▶ **What is being asked**:
Below are several entries. Transcribe exactly those lines that fall from the one with "Where should I click to: Click" through the one with "Click the hyphen", end lines included.

--

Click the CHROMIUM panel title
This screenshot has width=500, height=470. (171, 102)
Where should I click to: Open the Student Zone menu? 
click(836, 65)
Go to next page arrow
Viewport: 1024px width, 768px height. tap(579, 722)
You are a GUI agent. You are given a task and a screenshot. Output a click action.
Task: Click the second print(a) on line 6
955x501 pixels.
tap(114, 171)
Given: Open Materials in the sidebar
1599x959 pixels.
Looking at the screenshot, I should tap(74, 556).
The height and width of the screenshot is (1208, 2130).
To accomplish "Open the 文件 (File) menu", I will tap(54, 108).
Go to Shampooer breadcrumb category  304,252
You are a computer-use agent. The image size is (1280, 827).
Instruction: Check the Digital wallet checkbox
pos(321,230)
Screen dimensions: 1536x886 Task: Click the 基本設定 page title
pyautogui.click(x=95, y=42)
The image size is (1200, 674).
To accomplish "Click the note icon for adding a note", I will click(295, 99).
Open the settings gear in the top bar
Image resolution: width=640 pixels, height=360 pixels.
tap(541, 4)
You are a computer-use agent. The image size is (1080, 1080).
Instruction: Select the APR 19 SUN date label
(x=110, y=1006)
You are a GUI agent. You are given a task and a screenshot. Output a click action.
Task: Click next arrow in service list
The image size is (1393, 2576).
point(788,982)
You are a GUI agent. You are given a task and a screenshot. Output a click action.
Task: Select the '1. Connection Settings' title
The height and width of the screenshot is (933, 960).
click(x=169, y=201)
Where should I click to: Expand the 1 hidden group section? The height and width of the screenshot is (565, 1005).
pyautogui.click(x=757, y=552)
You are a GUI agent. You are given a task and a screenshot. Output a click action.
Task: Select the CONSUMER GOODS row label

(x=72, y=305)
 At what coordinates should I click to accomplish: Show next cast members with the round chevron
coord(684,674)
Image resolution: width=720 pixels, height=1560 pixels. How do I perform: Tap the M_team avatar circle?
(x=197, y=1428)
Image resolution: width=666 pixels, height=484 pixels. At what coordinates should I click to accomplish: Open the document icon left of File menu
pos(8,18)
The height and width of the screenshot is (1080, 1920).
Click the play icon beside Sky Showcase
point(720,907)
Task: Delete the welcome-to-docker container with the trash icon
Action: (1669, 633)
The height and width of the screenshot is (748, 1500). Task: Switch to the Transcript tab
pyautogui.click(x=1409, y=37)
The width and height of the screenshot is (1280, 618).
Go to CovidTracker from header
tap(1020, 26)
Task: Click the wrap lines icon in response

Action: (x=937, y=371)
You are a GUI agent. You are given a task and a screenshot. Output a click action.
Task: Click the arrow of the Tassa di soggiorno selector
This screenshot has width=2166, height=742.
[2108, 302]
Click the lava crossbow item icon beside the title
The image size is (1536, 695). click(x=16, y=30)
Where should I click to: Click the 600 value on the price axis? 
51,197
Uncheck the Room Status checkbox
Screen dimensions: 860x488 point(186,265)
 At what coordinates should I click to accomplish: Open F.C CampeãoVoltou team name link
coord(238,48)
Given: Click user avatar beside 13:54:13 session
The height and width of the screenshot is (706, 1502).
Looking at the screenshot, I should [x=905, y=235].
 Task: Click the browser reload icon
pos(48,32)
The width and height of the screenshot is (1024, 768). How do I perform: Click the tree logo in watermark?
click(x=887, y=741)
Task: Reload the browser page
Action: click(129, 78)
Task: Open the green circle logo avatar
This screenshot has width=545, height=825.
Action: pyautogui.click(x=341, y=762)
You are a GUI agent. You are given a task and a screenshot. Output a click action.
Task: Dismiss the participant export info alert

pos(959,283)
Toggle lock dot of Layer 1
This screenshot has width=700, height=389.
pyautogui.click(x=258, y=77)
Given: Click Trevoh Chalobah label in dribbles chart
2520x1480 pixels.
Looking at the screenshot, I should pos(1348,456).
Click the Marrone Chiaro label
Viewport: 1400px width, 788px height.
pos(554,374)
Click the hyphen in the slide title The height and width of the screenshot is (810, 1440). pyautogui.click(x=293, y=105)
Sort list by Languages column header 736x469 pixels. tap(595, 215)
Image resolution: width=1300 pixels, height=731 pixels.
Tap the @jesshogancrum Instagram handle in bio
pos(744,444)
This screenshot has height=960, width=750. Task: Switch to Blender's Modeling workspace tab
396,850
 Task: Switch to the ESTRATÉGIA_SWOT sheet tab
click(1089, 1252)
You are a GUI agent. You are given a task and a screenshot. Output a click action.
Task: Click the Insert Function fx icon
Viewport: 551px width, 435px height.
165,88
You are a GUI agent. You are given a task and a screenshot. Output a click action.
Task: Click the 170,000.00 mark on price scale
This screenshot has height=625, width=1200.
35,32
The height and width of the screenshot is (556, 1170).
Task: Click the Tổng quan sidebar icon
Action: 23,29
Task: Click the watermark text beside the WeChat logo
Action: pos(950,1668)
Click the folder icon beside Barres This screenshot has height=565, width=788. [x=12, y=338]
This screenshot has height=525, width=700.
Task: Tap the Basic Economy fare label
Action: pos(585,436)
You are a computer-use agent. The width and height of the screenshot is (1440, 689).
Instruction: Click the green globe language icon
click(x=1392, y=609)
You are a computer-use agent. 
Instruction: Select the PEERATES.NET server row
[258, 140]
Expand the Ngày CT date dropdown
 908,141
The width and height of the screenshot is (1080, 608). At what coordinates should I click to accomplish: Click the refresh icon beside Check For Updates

--

▶ **Response area**:
Where should I click to: Click the 600 value on the price axis? 
51,197
Uncheck the Room Status checkbox
Screen dimensions: 860x488 point(186,265)
 At what coordinates should I click to accomplish: Open F.C CampeãoVoltou team name link
coord(238,48)
Given: Click user avatar beside 13:54:13 session
The height and width of the screenshot is (706, 1502).
Looking at the screenshot, I should [x=905, y=235].
 Task: Click the browser reload icon
pos(48,32)
The width and height of the screenshot is (1024, 768). How do I perform: Click the tree logo in watermark?
click(x=887, y=741)
Task: Reload the browser page
Action: click(129, 78)
Task: Open the green circle logo avatar
This screenshot has width=545, height=825.
Action: pyautogui.click(x=341, y=762)
You are a GUI agent. You are given a task and a screenshot. Output a click action.
Task: Dismiss the participant export info alert

pos(959,283)
Toggle lock dot of Layer 1
This screenshot has width=700, height=389.
pyautogui.click(x=258, y=77)
Given: Click Trevoh Chalobah label in dribbles chart
2520x1480 pixels.
Looking at the screenshot, I should pos(1348,456).
Click the Marrone Chiaro label
Viewport: 1400px width, 788px height.
pos(554,374)
Click the hyphen in the slide title The height and width of the screenshot is (810, 1440). pyautogui.click(x=293, y=105)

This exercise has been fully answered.